>> START EXERCISE DATA
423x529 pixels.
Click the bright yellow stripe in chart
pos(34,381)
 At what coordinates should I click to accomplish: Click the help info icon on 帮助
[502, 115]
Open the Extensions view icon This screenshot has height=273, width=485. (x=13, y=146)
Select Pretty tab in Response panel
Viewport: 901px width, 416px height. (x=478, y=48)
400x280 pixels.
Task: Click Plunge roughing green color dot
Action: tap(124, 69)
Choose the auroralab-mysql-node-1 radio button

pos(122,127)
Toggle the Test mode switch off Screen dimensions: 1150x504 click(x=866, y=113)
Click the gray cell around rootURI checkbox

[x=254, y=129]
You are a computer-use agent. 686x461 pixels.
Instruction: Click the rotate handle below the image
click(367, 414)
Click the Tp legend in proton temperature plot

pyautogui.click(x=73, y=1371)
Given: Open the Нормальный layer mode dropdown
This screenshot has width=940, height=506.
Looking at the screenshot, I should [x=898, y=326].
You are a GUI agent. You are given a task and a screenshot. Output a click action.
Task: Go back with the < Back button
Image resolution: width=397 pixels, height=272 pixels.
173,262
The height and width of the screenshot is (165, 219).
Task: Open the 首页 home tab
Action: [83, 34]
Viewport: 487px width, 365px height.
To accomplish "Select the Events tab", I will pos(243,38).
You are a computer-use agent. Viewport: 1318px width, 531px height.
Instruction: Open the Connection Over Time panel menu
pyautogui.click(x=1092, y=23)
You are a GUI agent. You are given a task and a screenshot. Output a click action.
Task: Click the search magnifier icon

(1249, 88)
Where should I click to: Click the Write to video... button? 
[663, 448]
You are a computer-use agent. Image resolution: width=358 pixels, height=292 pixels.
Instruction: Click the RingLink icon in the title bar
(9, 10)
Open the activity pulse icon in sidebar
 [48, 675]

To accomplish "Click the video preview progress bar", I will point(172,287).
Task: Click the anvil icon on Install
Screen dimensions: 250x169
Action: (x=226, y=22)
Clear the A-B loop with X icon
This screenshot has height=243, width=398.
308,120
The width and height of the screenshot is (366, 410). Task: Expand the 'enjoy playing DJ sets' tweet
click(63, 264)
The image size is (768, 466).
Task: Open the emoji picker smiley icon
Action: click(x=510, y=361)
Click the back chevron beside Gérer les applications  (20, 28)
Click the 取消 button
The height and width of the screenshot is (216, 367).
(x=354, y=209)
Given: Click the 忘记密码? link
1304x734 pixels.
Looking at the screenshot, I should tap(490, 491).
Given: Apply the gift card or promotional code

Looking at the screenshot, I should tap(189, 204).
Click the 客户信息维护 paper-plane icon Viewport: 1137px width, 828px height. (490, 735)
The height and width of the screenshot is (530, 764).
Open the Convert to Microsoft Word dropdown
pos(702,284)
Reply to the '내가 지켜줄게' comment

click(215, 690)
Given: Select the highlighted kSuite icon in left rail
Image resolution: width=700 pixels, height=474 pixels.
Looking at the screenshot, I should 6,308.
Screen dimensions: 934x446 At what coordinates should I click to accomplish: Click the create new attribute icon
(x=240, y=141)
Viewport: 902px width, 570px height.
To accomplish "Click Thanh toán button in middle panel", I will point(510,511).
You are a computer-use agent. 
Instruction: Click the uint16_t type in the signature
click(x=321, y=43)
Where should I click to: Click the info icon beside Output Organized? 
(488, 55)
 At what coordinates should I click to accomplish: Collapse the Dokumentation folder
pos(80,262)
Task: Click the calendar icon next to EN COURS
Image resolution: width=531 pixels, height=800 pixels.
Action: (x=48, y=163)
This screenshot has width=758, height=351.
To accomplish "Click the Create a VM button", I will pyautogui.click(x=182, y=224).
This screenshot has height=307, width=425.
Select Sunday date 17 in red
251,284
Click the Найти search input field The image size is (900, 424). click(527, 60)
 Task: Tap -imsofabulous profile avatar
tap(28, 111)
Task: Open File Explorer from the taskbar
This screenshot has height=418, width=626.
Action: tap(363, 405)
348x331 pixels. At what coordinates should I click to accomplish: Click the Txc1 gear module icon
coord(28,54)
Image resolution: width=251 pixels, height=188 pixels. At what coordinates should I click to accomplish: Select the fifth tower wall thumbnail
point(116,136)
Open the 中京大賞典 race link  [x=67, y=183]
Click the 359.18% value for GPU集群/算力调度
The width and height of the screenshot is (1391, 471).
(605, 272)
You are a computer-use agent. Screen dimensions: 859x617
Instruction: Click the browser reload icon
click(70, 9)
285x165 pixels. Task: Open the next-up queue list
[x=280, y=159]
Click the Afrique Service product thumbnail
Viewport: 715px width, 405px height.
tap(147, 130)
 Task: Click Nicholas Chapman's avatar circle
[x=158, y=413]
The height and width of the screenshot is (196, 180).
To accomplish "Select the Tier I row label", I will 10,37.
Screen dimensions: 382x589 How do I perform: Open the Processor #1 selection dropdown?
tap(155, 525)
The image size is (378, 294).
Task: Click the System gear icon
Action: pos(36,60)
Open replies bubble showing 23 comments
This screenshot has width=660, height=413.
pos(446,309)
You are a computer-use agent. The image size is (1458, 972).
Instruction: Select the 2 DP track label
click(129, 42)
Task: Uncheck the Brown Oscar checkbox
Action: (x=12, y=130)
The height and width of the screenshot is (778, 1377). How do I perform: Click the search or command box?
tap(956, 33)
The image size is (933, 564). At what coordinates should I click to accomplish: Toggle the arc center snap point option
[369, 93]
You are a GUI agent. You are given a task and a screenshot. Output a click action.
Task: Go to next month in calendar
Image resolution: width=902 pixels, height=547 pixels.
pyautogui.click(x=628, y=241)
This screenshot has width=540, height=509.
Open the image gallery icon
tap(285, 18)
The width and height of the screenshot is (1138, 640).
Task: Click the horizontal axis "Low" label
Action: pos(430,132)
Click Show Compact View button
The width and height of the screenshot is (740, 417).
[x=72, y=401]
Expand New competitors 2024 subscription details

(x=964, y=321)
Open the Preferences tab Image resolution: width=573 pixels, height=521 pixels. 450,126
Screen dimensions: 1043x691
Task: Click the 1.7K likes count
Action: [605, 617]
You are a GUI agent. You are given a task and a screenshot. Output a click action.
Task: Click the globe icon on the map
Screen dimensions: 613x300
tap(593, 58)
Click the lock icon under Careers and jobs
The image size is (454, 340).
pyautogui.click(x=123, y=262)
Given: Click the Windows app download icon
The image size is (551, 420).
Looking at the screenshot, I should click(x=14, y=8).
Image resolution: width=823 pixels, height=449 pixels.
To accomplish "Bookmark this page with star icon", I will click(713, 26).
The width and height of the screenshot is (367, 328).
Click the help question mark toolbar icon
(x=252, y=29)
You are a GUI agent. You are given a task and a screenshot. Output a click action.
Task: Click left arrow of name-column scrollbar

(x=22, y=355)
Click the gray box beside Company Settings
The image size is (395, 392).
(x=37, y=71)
>> END EXERCISE DATA
■ PROBLEM DETAILS: Write out again, unchanged, the stretch of the listing above from the line containing "At what coordinates should I click to accomplish: Collapse" through the line containing "tap(147, 130)", including both of those lines.

■ WRITTEN RESPONSE:
 At what coordinates should I click to accomplish: Collapse the Dokumentation folder
pos(80,262)
Task: Click the calendar icon next to EN COURS
Image resolution: width=531 pixels, height=800 pixels.
Action: (x=48, y=163)
This screenshot has width=758, height=351.
To accomplish "Click the Create a VM button", I will pyautogui.click(x=182, y=224).
This screenshot has height=307, width=425.
Select Sunday date 17 in red
251,284
Click the Найти search input field The image size is (900, 424). click(527, 60)
 Task: Tap -imsofabulous profile avatar
tap(28, 111)
Task: Open File Explorer from the taskbar
This screenshot has height=418, width=626.
Action: tap(363, 405)
348x331 pixels. At what coordinates should I click to accomplish: Click the Txc1 gear module icon
coord(28,54)
Image resolution: width=251 pixels, height=188 pixels. At what coordinates should I click to accomplish: Select the fifth tower wall thumbnail
point(116,136)
Open the 中京大賞典 race link  [x=67, y=183]
Click the 359.18% value for GPU集群/算力调度
The width and height of the screenshot is (1391, 471).
(605, 272)
You are a computer-use agent. Screen dimensions: 859x617
Instruction: Click the browser reload icon
click(70, 9)
285x165 pixels. Task: Open the next-up queue list
[x=280, y=159]
Click the Afrique Service product thumbnail
Viewport: 715px width, 405px height.
tap(147, 130)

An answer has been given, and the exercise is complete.